La question s’adresse à Lucie Biline.
– Dans une autre version, Hécube est lapidée. On trouve, sous
l’amas de pierres, une chienne aux yeux de feu. Euripide préfère la
version où elle se transforme en chienne sur un vaisseau. Il en
mentionnera une autre ailleurs.
– Les douleurs de l’ancêtre pèsent sur toute la pièce, reprend
Fred Caulan. Les hommes sont ramenés à leur condition de pitoyables
clowns. Les raisons d’Ulysse sont misérables à côté des arguments
d’Hécube, dont le réquisitoire anéantit les sophismes de Polymnestor.
Agamemnon est prêt à prendre fait et cause pour elle, mais redoute les
commentaires de l’armée ; il veut bien que justice soit faite, mais ne
veut pas s’en mêler, ce qui autorise Hécube à la rendre à sa façon.
Reconnaissons l’habileté dont il fait preuve en mettant sur pied un
semblant de procès où chaque partie défendra sa cause. Il est sûr que
celle d’un homme qui a tué son hôte est indéfendable aux yeux de son
armée. Le côté funèbre et presque solennel de la pièce ne fait pas
vraiment sentir la succession rapide des événements. On aperçoit au
loin les fumées de l’incendie, Polymnestor tue son hôte, la flotte
mouille sur ses eaux parce qu’Achille l’empêche de partir avant qu’on
lui sacrifie une fille de Priam, découverte du cadavre de Polydore,
vengeance d’Hécube, le vent se lève.

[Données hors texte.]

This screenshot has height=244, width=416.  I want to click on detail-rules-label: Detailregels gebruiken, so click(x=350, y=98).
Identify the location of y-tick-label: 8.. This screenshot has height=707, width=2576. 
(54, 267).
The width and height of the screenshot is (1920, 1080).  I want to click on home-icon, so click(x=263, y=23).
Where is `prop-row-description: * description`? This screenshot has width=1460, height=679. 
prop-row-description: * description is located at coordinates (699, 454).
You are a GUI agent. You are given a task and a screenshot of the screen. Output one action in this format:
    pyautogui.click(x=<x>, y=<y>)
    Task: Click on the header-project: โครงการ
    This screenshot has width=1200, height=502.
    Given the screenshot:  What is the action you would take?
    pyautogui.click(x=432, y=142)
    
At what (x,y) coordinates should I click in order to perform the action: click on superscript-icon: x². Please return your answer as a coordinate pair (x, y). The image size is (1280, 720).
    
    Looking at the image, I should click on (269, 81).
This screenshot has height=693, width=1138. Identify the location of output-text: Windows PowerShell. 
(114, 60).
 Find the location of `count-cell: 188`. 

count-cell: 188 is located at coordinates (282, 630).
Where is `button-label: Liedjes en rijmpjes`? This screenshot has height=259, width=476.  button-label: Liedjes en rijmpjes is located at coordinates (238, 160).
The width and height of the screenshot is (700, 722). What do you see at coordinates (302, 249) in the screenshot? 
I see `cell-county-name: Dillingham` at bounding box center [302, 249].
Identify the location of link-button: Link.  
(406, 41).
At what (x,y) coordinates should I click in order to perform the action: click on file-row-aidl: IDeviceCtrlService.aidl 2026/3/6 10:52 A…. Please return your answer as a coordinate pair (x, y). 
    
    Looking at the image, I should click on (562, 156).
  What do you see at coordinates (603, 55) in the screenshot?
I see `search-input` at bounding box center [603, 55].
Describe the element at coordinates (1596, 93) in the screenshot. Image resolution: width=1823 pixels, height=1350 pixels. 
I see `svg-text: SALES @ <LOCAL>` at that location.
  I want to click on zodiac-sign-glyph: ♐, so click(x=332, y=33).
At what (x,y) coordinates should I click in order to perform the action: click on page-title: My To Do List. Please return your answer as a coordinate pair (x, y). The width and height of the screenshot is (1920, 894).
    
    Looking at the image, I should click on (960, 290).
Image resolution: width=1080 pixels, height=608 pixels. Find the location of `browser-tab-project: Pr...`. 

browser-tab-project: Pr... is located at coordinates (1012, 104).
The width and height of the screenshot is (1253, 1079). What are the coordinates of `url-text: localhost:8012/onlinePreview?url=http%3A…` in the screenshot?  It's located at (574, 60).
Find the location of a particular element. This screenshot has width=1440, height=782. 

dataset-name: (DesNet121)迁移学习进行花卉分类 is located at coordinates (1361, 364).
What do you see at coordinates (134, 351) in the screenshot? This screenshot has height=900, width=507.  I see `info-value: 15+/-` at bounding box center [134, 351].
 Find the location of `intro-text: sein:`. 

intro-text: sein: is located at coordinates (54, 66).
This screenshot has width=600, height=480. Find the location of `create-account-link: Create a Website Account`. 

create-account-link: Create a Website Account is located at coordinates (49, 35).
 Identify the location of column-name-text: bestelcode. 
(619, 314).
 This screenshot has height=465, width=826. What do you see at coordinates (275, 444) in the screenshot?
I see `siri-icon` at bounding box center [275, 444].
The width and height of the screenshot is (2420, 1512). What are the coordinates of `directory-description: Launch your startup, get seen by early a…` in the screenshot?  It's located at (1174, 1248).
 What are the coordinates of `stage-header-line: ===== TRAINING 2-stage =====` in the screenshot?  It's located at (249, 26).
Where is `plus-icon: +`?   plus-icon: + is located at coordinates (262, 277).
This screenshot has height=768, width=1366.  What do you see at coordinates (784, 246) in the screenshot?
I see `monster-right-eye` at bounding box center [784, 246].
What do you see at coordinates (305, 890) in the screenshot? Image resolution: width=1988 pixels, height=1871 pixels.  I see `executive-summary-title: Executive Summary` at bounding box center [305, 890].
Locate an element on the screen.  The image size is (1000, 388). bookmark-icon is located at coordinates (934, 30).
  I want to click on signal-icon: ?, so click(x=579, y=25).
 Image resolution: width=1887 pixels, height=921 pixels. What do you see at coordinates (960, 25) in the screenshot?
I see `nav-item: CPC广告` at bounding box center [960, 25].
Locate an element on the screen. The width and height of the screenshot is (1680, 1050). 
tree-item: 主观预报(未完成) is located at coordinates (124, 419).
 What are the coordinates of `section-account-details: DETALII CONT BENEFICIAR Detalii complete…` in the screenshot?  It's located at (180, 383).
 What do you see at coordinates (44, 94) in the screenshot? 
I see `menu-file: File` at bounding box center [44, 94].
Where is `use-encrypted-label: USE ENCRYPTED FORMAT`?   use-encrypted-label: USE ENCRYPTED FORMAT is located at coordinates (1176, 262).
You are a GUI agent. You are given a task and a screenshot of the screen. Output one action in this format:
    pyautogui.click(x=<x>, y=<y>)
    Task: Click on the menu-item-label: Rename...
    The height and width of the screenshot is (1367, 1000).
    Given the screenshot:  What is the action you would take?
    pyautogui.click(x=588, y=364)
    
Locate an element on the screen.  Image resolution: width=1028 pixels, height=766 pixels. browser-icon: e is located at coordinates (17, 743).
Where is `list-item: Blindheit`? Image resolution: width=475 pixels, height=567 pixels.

L’unité de temps est parfaitement
respectée, ainsi que celle d’action (les malheurs et la vengeance
d’Hécube), et de lieu (le campement grec). C’est à se demander pourquoi
le divin Racine, fin connaisseur d’Euripide, n’a pas été tenté.
– La bienséance, cher ami, dit Claudie Férante, la bienséance.
Ce n’est pas la principale préoccupation des tragiques grecs.